This Marketing 101 piece is very short.  Why?  Well after you read it, you'll understand. 

This Guy is Smart!!! Or How to Get People to Read Your Email

I just got the following email from John:

Scott,

read this :

a link here (text version of link in email replaced "a link here" due to the length of the link)

it's quick... and yes you should be using Adium if you're not.

John

Here's what was so damn smart about it:

  • The email was short.  How many times have you opened an email and found it to be long and said to yourself "I'll read this later; I don't have the mental energy for it right now".  You put it aside until later and then never return to it.  Anyone who sends an email has to understand that people today are busy.  We all have good intentions (yes I really do have faith in people) but we're all overworked, overtired, overstressed, etc.  Short works well.  Now when it's the right person, there is nothing wrong with long emails (and I would have gladly read a long email from John since previous dialog has built up the trust relationship between us but my making it short, he dramatically raised the probability of my reading it).

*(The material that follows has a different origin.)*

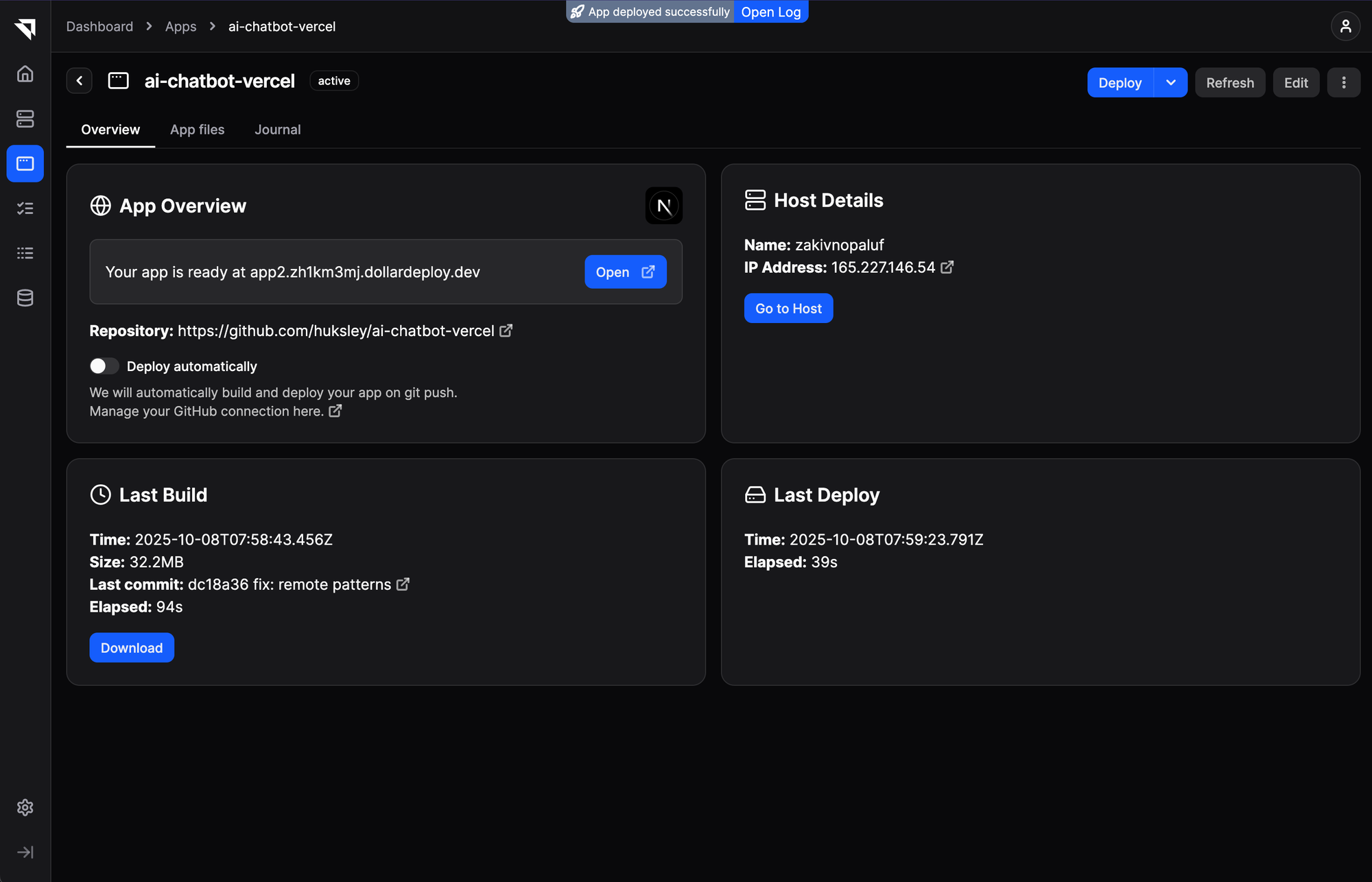
Task: Open the settings gear icon
Action: click(25, 807)
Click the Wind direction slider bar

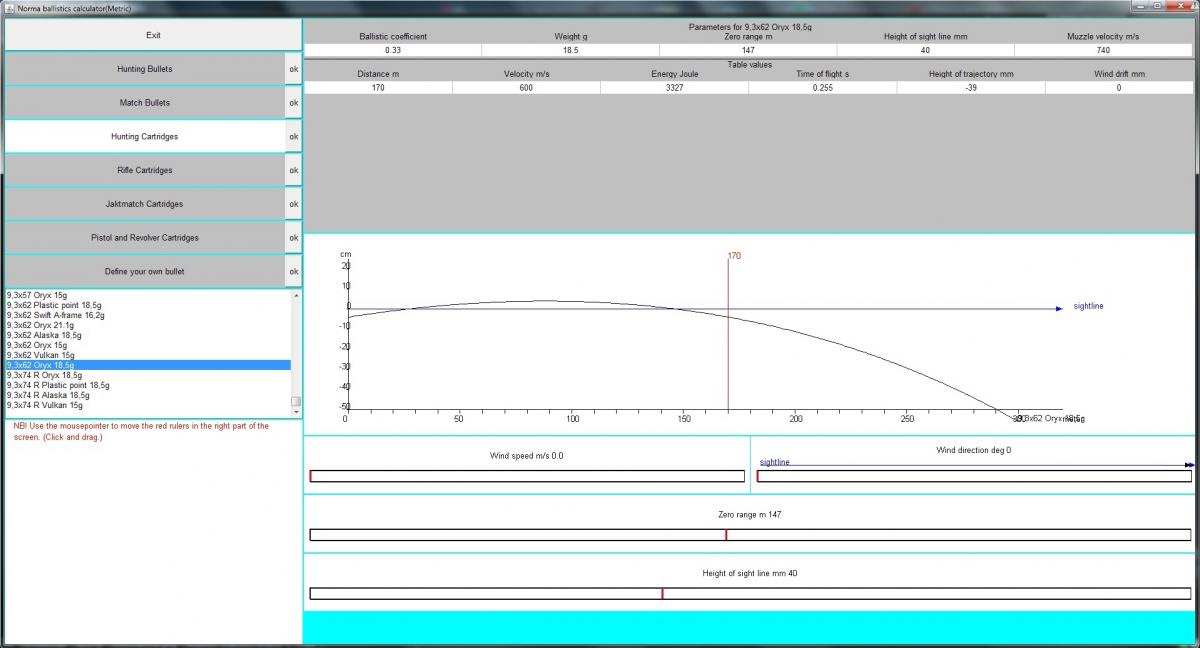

  • He sets my expectations in advance"it's quick".  I've written in the past about committment and here is just another example.  Following a link is a commitment.  "Horse puckey" you think.  "Now Scott has really lost it; it's just a damn link".  Well… Not really.  Anything that involves my time is a commitment.  Think about the amount of email you get daily and the quantity that has a url attached.  That's what, say, 60 urls?  Sure some of it may be spam but we all get a lot of mail these days.  And in this blogosphere of ours, it's probably higher.  If you assume that the average time to click on a url and then just scan (not read but scan) the destination web page is 30 seconds, that's:
    • 30 minutes per day or 

    • 3 1/2 hours per week or

    • 182 hours per year or

    • 7.583 days per year or
    • 1.583 weeks per year
  • Now I'm not going to tell you that we all work out in our heads the mail on the time spent following urls in emails; we don't at all.  What we have is an overall subliminal perception in our heads that this stuff takes time and maybe we just shouldn't bother.  When John told me " it's quick", he alerted me that it wouldn't take long.  John's a regular reader as far as I know and he's making the logical inference that I'm busy (probably since he sees the quantity of blog drivel I produce) and being unbelievably considerate of my time.  That's very, very cool.  Kudos to John on this.  And, yes, I'm a huge believer in good manners; despite what some of my invective filled writing might make you think.

  • He added a personal recommendation " and yes you should be using Audium…".  I'm a firm believer that if you don't really know what you are doing in a geeky area you seek the opinion of someone who does.  I know John's a better Mac guy than I am so I'm going to trust him here.  I'm not sure if John knows that but a personal recommendation works for me as it does for many people.  I could also describe this as it "plays in peoria" (an old Americanism phrase indicating this; no idea where it came from).  In a world that is all too often increasingly anonymous, personal works.